Friday, August 3rd, 2007 by Jess Harter

Carlsbad Tavern

Most of us will go out of our way to avoid pain. If we feel a headache coming on, we take an aspirin. If we see the Cardinals on TV, we switch the channel.

But living among us are certain people for whom pain is pleasure. People who look normal from the outside but harbor a dark secret. They welcome agony. They thrive on misery.

I’m talking, of course, about people who love spicy food. Those red-faced, sweat-dripping, taste-bud-destroying fanatics willing to take on any bowl of five-alarm chili, brave any plate of nuclear buffalo wings, to soar like Icarus ever closer to a culinary supernova.

For those people I have just four words: Carlsbad Tavern’s habanero cheeseburger.

Since opening in 1995, Carlsbad Tavern has been a Scottsdale neighborhood favorite.
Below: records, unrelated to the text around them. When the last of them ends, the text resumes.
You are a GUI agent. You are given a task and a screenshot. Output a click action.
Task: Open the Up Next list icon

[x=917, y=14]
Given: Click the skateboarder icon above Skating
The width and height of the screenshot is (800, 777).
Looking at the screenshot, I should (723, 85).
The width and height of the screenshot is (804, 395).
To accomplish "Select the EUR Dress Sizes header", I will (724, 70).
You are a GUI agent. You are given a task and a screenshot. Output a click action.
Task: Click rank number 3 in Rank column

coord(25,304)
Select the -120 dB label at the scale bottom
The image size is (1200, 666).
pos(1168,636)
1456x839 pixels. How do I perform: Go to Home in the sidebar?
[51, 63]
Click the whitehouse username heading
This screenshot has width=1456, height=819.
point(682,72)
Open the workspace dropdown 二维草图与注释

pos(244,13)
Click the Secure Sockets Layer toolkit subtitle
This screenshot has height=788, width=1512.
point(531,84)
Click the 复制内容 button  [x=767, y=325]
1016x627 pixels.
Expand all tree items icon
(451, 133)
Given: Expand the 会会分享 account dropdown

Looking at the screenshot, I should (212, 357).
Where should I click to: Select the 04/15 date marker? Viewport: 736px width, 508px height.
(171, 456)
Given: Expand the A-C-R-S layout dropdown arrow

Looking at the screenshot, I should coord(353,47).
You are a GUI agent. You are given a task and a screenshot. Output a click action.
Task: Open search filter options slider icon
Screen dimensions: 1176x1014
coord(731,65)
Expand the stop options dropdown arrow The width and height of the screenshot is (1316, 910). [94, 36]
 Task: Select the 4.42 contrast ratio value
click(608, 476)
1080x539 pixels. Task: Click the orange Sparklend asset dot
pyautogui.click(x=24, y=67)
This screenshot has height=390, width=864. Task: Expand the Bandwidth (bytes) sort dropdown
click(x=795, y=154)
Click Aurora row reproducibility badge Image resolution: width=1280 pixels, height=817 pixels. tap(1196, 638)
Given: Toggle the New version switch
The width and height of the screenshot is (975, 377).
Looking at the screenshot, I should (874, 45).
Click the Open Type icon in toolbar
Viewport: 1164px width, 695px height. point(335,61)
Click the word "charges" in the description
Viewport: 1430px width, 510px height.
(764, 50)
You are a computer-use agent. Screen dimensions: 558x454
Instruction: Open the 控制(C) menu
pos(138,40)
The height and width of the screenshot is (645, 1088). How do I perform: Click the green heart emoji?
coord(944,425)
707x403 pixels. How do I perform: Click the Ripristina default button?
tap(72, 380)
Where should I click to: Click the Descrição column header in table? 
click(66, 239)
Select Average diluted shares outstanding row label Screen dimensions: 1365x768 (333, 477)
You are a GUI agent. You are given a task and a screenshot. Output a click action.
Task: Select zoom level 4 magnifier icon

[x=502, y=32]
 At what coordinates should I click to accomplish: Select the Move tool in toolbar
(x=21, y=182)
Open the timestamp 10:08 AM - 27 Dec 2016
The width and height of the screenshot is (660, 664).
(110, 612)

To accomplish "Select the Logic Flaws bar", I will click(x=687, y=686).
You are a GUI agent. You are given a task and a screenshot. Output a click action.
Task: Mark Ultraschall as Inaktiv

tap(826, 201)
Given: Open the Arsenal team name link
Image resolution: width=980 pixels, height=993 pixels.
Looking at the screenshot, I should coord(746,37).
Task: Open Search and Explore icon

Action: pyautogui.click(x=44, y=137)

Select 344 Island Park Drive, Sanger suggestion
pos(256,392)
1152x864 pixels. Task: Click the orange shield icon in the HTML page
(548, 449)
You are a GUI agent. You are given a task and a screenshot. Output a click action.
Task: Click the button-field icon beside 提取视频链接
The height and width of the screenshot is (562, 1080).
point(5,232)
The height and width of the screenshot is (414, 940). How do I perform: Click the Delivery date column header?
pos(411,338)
And why not? With its goofy name, faux-stone cavern decor and even bats on the ceiling, there’s nothing pretentious here.

What you will find, however, is great New Mexico-inspired food (thus the name play on that state’s natural wonder) and fantastic service.

Where to start? Try an appetizer of New Mexican pot stickers ($8.25), a half-dozen tenderly folded dough pouches with chicken and not-very-hot Anaheim chilies. Covered with a sweet corn cream sauce, they almost melt in your mouth.

Or the Carlsbad brochettes ($10.25), two skewers of grilled chicken, sirloin, shrimp, onions and green and red peppers. They come with three dipping sauces, but are pretty tasty as is.

Among entrees, the crab-stuffed poblano peppers ($13.99), served with a cascabell and yellow bell cream sauce, and the lobster enchiladas ($15.50), covered with jalapeño jack cheese and a three-chili sauce, are both delicious and surprisingly mild in their spiciness. Nothing to fear.

The same, however, cannot be said for the habanero cheeseburger. In fact, the largest type on Carlsbad’s menu is reserved for the “Warning: Hot!!” admonition on this fire-starter.

The burger is made by mixing crushed habanero peppers (considered the world’s hottest pepper, roughly 60 times hotter than a jalapeño or chipotle) with lean ground beef. After grilling, it’s topped with jalapeño cheese.

This potent patty comes with a glass of milk, just about the only thing that’ll dampen the flames a little. (Whatever you do, our server says, don’t drink water or soda if your mouth is burning. It only spreads the habanero oils.)

Properly warned, I tentatively take a bite. Not too bad. Another bite. A little warmer. I sip my iced tea and wait a minute. Another bite.

For a moment, I think I’m actually going to make it through the whole burger. I even confidently request that they take away the milk. I’m not going to need it.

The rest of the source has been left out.